Start of Extract provided
Evenity (romosozumab) is given as two subcutaneous injections once a month for 12 months. Each monthly dose totals 210 mg, split across two separate prefilled syringes of 105 mg each. The injections are given just under the skin in the abdomen, thigh, or upper arm, and the two shots should be administered at different sites during the same visit.
What Each Monthly Visit Looks Like
Evenity is administered by a healthcare professional, not self-injected at home. Each appointment is brief. You’ll receive two injections, one right after the other, in two different locations on your body. The approved injection sites are the stomach area, the front of the thigh, and the outer area of the upper arm. Your provider will rotate where the shots go from month to month.
Before injection, the medication needs to sit at room temperature for at least 30 minutes. It’s stored refrigerated between 36°F and 46°F in its original carton to stay protected from light. Injecting it cold can be uncomfortable, so this warming step matters for your experience.
The 12-Month Treatment Course
The full course of Evenity is 12 monthly doses, totaling 12 visits over one year. This is a fixed duration, not an ongoing medication. The bone-building effects of Evenity are strongest during this window, and extending treatment beyond 12 months is not recommended.
End of Extract provided
## Set of tasks
1. According to the text on Evenity dosing, how long must the medication sit at room temperature before it is injected?
2. Recast the paragraph beginning "Evenity is administered by a healthcare professional" from the text on Evenity dosing as a short bulleted list that keeps its main facts.
3. Continue the text on Evenity dosing, picking up after its final sentence.
Start of Supplied records
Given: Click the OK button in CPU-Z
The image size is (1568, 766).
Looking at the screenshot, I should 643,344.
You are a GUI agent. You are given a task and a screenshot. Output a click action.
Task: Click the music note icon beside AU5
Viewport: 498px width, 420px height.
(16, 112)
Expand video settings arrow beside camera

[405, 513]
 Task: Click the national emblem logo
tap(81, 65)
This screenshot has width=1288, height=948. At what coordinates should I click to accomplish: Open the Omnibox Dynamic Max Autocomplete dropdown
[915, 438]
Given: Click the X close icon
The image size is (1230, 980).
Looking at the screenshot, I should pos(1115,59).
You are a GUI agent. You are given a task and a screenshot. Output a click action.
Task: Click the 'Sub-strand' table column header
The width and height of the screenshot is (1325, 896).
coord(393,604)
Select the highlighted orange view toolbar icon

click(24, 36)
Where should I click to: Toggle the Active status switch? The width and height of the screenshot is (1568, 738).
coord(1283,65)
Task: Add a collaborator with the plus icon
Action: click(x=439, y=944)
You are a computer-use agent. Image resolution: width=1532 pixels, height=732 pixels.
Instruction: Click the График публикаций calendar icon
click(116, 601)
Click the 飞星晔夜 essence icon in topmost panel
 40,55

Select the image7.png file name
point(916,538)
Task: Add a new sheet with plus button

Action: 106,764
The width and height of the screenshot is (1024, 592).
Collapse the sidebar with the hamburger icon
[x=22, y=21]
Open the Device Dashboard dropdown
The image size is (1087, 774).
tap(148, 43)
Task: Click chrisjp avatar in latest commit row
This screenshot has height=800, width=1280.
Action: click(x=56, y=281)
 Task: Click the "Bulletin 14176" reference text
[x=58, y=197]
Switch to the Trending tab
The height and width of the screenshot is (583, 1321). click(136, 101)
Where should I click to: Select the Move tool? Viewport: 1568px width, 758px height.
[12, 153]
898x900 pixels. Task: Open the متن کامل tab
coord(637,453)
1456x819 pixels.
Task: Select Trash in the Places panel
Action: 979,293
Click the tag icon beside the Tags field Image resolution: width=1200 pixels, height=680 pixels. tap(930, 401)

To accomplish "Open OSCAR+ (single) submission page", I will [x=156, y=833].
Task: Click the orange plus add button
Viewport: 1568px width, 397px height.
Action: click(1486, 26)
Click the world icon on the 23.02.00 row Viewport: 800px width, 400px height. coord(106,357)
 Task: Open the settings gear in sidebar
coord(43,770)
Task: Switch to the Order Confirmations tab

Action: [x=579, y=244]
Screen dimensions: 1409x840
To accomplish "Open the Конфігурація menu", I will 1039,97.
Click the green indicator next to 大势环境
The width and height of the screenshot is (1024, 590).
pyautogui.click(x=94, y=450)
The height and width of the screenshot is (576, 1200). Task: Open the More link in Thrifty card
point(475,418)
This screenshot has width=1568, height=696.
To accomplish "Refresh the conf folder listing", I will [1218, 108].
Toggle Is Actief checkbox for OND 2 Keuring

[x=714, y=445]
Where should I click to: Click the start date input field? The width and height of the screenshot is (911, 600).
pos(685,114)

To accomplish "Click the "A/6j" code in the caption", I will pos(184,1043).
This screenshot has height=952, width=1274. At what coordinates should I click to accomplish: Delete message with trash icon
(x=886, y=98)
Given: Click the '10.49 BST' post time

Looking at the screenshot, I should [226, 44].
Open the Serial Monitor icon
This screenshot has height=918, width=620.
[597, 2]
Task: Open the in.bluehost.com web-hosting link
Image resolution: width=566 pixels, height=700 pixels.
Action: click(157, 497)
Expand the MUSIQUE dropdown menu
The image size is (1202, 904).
End of Supplied records
## Answers to each task
1. At least 30 minutes.

2.
- Given by a healthcare professional, not self-injected at home
- Each appointment is brief
- Two injections, one right after the other, in two different body locations
- Approved sites: stomach area, front of the thigh, outer upper arm
- The provider rotates injection sites from month to month

3.
If you miss a scheduled dose, you should get it as soon as possible and then reschedule your next dose one month from that date. Consistency matters because the drug works by actively stimulating new bone growth while simultaneously slowing bone breakdown. That dual effect is time-limited, and gaps in treatment reduce the benefit you get from the full course.
How Evenity Works in Your Bones
Evenity is the first osteoporosis drug that both builds new bone and slows bone loss at the same time. It works by blocking a protein called sclerostin, which your bone cells naturally produce to put the brakes on bone formation. When sclerostin is blocked, the cells responsible for building bone (osteoblasts) become more active, while the cells that break bone down (osteoclasts) slow their work. This dual action is what makes Evenity different from older osteoporosis treatments, which typically do one or the other but not both.
What Happens After 12 Months
Evenity is not a standalone treatment. Once you finish the 12-month course, your provider will transition you to a different type of osteoporosis medication that prevents bone loss, such as denosumab or zoledronate. This follow-up step is essential. Without it, the bone density you gained during treatment can decline. Data from the FRAME clinical trial showed that patients who moved to a bone-preserving medication after completing Evenity maintained low fracture rates into the second year and beyond.
Even patients who don’t complete the full 12 months of Evenity still benefit from transitioning to follow-up therapy. In a study of 26 patients who switched early (after a median of six injections rather than twelve), bone density improvements during the first year were similar to those seen in patients who finished the full course, as long as they moved to an appropriate follow-up medication.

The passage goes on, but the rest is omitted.